Analysis of Breast Cancer Data - 1

Analyzing breast cancer data using Principal Component Analysis and Scatterplot Matrix

The dataset contains numerical data regarding breast cancer. It contains 31 attributes, which describe the various properties of the tumour. The label of this dataset is ‘diagnosis’, which has two labels. The tumour is either malignant or benign. Malignant indicates that it is cancerous and benign meaning that it is non-cancerous.

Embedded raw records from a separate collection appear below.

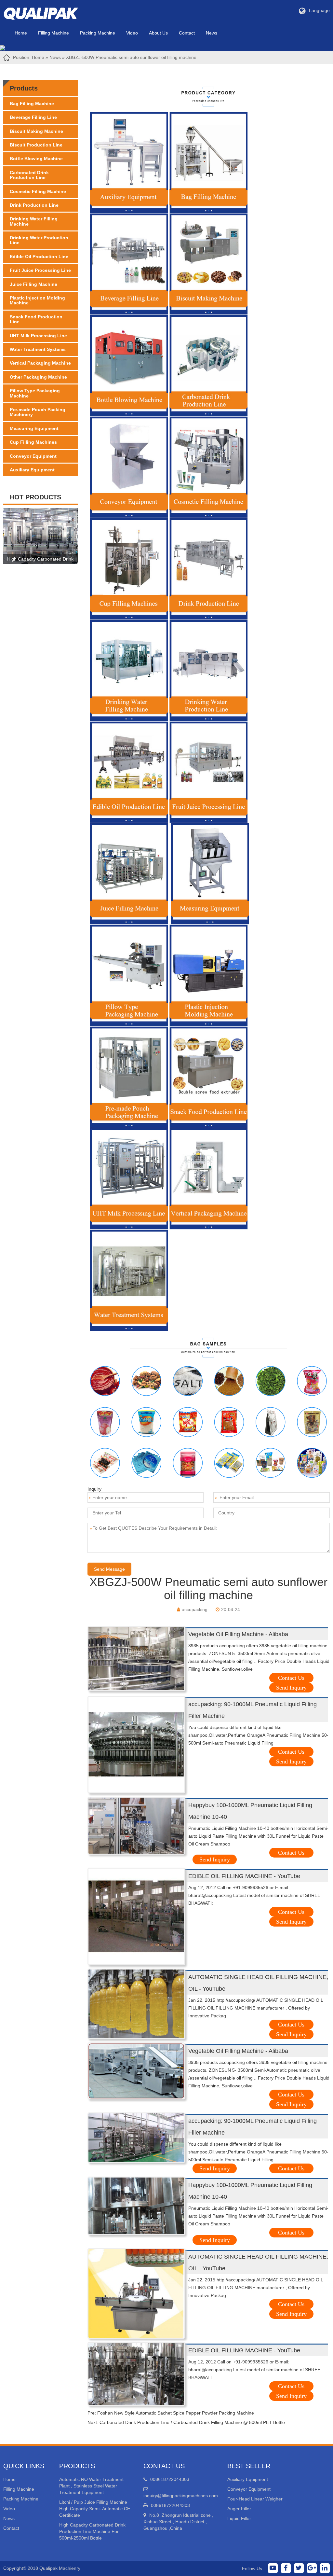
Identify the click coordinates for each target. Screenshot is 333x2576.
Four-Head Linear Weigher (255, 2498)
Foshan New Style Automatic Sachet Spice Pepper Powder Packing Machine (175, 2413)
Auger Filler (239, 2508)
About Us (158, 32)
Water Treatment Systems (38, 349)
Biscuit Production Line (36, 144)
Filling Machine (53, 32)
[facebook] (286, 2568)
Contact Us (291, 1678)
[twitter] (299, 2568)
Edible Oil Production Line (39, 256)
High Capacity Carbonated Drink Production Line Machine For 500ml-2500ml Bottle (92, 2531)
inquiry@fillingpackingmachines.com (180, 2495)
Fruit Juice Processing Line (40, 270)
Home (21, 32)
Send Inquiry (291, 1687)
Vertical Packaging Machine (40, 363)
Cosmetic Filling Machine (38, 191)
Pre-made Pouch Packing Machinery (37, 412)
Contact (187, 32)
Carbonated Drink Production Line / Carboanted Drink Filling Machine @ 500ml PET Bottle (192, 2422)
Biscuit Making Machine (36, 131)
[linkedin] (325, 2568)
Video (132, 32)
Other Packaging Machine (38, 377)
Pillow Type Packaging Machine (35, 393)
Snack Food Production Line (36, 319)
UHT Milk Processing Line (38, 335)
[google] (312, 2568)
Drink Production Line (34, 205)
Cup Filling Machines (33, 442)
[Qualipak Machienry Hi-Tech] (47, 12)
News (211, 32)
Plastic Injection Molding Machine (37, 300)
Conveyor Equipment (33, 456)
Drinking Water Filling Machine (34, 221)
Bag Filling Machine (32, 103)
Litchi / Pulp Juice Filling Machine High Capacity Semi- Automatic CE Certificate (94, 2508)
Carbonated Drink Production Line (29, 175)
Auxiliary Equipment (32, 469)
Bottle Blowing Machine (36, 158)
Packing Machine (97, 32)
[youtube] (273, 2568)
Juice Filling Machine (33, 284)
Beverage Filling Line (33, 117)
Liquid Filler (239, 2518)
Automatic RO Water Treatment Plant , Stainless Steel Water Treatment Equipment (91, 2486)
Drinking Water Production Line (39, 240)
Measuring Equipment (34, 428)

There are 31 attributes which describe the tumour, including ‘radius_mean’, ‘texture_mean’, ‘area_mean’, etc.

I have performed Principal Component Analysis on this dataset and visualised the results using the following visualization techniques:

  1. Scree Plot
  2. Biplot
  3. Scatterplot

  • The scree plot shows the principal component on the X-axis and the corresponding "explained variance ratio (%) on the Y-axis. An interactivity element has been added on the scree plot. If a red dot is clicked (intrinsic dimensionality index(di) ), a table is generated showcasing the explained variance ratios of all principal components till the selected value. We also see the top 4 attributes of each principal component.



  • This is the biplot. The top 10 attributes are represented as lines on the PCA scatterplot. The dots on the scatterplot represent data points. The closer two axes are to each other, the more correlated they are. We get a good understanding of the correlation of attributes from the Biplot.



  • On selecting the intrinsic dimensionality index(di) in each , we get the top 4 attributes for that principal component. The four attributes are taken and a dynamic scatterplot is plotted. The four attributes are on the diagonal. The two labels are “Malignant” and “Benign”. It is color coded accordingly.